Problem requirements:
All of the data below should be written out exactly.

* * *

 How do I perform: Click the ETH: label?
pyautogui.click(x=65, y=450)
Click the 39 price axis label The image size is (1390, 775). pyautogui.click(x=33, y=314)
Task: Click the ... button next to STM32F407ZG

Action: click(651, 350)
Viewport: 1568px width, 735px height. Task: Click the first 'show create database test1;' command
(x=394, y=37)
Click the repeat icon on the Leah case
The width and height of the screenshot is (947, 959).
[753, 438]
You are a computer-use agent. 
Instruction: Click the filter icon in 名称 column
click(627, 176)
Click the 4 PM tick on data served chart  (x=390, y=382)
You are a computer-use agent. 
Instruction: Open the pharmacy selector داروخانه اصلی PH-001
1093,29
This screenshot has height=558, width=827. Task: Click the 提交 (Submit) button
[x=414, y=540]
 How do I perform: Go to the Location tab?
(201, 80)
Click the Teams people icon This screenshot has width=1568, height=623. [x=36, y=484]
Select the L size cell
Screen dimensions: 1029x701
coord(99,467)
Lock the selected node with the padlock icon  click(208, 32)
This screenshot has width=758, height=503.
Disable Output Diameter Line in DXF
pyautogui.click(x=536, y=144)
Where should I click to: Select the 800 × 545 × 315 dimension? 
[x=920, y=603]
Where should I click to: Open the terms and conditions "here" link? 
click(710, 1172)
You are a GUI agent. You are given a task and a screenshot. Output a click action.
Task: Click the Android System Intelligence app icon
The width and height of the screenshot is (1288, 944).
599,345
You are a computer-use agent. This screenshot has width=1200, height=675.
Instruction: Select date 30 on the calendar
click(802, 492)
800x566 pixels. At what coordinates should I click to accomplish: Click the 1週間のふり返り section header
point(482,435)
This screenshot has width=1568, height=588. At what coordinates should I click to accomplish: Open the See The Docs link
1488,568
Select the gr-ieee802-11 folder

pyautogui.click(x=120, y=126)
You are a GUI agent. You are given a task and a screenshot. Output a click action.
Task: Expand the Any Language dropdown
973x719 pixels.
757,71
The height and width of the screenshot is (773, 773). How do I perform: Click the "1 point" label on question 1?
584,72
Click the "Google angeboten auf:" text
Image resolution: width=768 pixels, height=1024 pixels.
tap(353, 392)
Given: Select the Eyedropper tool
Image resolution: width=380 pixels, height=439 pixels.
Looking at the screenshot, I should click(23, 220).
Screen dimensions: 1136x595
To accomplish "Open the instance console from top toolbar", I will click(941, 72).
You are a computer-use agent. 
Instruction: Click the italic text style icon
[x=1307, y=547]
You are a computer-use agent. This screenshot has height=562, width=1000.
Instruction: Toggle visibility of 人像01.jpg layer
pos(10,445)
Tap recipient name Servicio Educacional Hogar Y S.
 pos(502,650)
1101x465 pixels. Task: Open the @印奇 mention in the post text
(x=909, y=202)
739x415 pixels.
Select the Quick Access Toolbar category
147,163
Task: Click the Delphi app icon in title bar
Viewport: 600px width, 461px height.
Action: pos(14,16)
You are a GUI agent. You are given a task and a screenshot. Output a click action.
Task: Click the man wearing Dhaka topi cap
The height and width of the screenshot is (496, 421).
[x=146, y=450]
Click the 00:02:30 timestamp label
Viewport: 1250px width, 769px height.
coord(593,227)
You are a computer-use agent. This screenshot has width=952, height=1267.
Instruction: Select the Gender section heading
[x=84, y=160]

* * *

Answer section:
 How do I perform: Click the ETH: label?
pyautogui.click(x=65, y=450)
Click the 39 price axis label The image size is (1390, 775). pyautogui.click(x=33, y=314)
Task: Click the ... button next to STM32F407ZG

Action: click(651, 350)
Viewport: 1568px width, 735px height. Task: Click the first 'show create database test1;' command
(x=394, y=37)
Click the repeat icon on the Leah case
The width and height of the screenshot is (947, 959).
[753, 438]
You are a computer-use agent. 
Instruction: Click the filter icon in 名称 column
click(627, 176)
Click the 4 PM tick on data served chart  (x=390, y=382)
You are a computer-use agent. 
Instruction: Open the pharmacy selector داروخانه اصلی PH-001
1093,29
This screenshot has height=558, width=827. Task: Click the 提交 (Submit) button
[x=414, y=540]
 How do I perform: Go to the Location tab?
(201, 80)
Click the Teams people icon This screenshot has width=1568, height=623. [x=36, y=484]
Select the L size cell
Screen dimensions: 1029x701
coord(99,467)
Lock the selected node with the padlock icon  click(208, 32)
This screenshot has width=758, height=503.
Disable Output Diameter Line in DXF
pyautogui.click(x=536, y=144)
Where should I click to: Select the 800 × 545 × 315 dimension? 
[x=920, y=603]
Where should I click to: Open the terms and conditions "here" link? 
click(710, 1172)
You are a GUI agent. You are given a task and a screenshot. Output a click action.
Task: Click the Android System Intelligence app icon
The width and height of the screenshot is (1288, 944).
599,345
You are a computer-use agent. This screenshot has width=1200, height=675.
Instruction: Select date 30 on the calendar
click(802, 492)
800x566 pixels. At what coordinates should I click to accomplish: Click the 1週間のふり返り section header
point(482,435)
This screenshot has width=1568, height=588. At what coordinates should I click to accomplish: Open the See The Docs link
1488,568
Select the gr-ieee802-11 folder

pyautogui.click(x=120, y=126)
You are a GUI agent. You are given a task and a screenshot. Output a click action.
Task: Expand the Any Language dropdown
973x719 pixels.
757,71
The height and width of the screenshot is (773, 773). How do I perform: Click the "1 point" label on question 1?
584,72
Click the "Google angeboten auf:" text
Image resolution: width=768 pixels, height=1024 pixels.
tap(353, 392)
Given: Select the Eyedropper tool
Image resolution: width=380 pixels, height=439 pixels.
Looking at the screenshot, I should click(23, 220).
Screen dimensions: 1136x595
To accomplish "Open the instance console from top toolbar", I will click(941, 72).
You are a computer-use agent. 
Instruction: Click the italic text style icon
[x=1307, y=547]
You are a computer-use agent. This screenshot has height=562, width=1000.
Instruction: Toggle visibility of 人像01.jpg layer
pos(10,445)
Tap recipient name Servicio Educacional Hogar Y S.
 pos(502,650)
1101x465 pixels. Task: Open the @印奇 mention in the post text
(x=909, y=202)
739x415 pixels.
Select the Quick Access Toolbar category
147,163
Task: Click the Delphi app icon in title bar
Viewport: 600px width, 461px height.
Action: pos(14,16)
You are a GUI agent. You are given a task and a screenshot. Output a click action.
Task: Click the man wearing Dhaka topi cap
The height and width of the screenshot is (496, 421).
[x=146, y=450]
Click the 00:02:30 timestamp label
Viewport: 1250px width, 769px height.
coord(593,227)
You are a computer-use agent. This screenshot has width=952, height=1267.
Instruction: Select the Gender section heading
[x=84, y=160]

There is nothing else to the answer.